*WHAT THE TASK ASKS*
From the entries below, output the line with "479x177 pixels." and each following line up to and including the line with "Task: Open the 概要 tab", exactly as written.

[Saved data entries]
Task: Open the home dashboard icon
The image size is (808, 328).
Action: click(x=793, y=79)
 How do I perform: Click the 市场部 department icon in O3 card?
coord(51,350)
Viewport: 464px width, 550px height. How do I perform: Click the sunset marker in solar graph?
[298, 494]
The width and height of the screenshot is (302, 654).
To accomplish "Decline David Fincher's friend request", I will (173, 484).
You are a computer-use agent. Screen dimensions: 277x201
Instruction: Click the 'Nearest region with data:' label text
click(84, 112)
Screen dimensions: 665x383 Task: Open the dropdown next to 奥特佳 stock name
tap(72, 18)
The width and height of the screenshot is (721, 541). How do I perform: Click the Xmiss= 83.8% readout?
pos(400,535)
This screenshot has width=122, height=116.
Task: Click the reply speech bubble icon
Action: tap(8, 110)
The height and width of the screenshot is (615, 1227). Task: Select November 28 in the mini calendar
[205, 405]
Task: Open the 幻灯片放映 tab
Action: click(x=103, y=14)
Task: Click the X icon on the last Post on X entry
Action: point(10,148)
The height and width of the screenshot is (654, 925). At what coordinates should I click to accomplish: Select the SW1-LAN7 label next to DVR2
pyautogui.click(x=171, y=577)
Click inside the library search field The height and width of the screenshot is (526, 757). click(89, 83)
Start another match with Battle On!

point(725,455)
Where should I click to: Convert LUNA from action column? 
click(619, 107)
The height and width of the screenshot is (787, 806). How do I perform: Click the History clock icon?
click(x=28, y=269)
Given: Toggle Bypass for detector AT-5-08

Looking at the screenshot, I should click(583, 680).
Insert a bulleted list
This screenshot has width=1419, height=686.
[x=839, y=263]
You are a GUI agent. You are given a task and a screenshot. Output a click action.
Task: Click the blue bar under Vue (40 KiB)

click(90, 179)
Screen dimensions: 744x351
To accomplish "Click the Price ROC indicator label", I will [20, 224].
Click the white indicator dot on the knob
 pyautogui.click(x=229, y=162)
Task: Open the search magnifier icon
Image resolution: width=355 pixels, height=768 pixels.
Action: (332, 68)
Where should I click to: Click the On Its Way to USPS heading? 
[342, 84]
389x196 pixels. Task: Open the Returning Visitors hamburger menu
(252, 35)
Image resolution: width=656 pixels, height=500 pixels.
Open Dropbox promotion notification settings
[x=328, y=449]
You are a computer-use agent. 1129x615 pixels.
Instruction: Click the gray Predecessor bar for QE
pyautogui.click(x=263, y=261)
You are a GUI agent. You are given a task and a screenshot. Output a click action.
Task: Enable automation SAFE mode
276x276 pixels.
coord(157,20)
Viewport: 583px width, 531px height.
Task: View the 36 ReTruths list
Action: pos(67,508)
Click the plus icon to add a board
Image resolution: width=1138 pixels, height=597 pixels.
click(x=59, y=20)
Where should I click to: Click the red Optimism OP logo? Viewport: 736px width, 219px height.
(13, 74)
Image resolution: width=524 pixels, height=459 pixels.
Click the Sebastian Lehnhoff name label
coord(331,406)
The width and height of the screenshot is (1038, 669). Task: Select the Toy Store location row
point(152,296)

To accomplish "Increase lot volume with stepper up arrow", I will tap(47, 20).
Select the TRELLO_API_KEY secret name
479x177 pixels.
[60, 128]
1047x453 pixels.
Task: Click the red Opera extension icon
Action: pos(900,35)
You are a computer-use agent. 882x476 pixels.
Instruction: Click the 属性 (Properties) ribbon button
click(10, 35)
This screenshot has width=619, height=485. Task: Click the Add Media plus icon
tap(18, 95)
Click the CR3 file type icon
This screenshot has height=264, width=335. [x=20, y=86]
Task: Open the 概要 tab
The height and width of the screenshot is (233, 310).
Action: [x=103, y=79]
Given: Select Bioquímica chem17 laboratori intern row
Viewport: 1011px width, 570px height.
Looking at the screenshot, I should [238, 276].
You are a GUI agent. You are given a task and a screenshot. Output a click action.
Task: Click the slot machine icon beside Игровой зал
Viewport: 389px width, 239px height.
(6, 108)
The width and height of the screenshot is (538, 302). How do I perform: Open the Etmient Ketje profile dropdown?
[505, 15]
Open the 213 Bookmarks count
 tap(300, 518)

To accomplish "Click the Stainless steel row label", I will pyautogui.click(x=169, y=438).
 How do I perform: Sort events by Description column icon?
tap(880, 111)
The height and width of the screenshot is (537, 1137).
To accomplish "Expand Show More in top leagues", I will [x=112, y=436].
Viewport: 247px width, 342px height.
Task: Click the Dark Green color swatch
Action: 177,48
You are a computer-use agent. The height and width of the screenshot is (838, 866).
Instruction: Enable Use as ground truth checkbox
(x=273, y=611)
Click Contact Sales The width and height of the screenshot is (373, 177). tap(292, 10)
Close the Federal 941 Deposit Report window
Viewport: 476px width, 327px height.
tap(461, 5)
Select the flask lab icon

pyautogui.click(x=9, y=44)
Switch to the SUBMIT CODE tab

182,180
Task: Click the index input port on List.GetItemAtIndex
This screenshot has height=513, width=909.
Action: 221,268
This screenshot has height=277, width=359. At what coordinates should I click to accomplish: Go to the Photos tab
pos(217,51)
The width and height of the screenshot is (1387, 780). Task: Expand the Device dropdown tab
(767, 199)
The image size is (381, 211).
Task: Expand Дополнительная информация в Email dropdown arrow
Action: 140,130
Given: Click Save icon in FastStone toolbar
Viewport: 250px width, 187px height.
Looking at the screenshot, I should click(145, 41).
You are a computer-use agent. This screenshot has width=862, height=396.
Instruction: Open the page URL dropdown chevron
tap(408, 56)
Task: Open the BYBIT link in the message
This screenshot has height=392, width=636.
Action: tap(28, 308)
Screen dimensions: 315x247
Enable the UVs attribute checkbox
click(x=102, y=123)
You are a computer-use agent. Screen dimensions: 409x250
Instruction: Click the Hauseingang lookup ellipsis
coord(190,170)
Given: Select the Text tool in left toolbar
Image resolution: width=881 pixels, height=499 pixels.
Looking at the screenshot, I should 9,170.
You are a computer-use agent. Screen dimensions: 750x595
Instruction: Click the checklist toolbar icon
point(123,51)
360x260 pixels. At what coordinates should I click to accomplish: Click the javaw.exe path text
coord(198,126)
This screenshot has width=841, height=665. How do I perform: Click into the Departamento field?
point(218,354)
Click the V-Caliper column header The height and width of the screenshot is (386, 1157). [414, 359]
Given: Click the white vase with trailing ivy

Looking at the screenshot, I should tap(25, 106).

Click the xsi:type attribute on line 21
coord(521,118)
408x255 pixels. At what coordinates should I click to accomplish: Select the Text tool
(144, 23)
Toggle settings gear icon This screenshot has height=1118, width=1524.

*EXERCISE RESPONSE*
479x177 pixels.
[60, 128]
1047x453 pixels.
Task: Click the red Opera extension icon
Action: pos(900,35)
You are a computer-use agent. 882x476 pixels.
Instruction: Click the 属性 (Properties) ribbon button
click(10, 35)
This screenshot has width=619, height=485. Task: Click the Add Media plus icon
tap(18, 95)
Click the CR3 file type icon
This screenshot has height=264, width=335. [x=20, y=86]
Task: Open the 概要 tab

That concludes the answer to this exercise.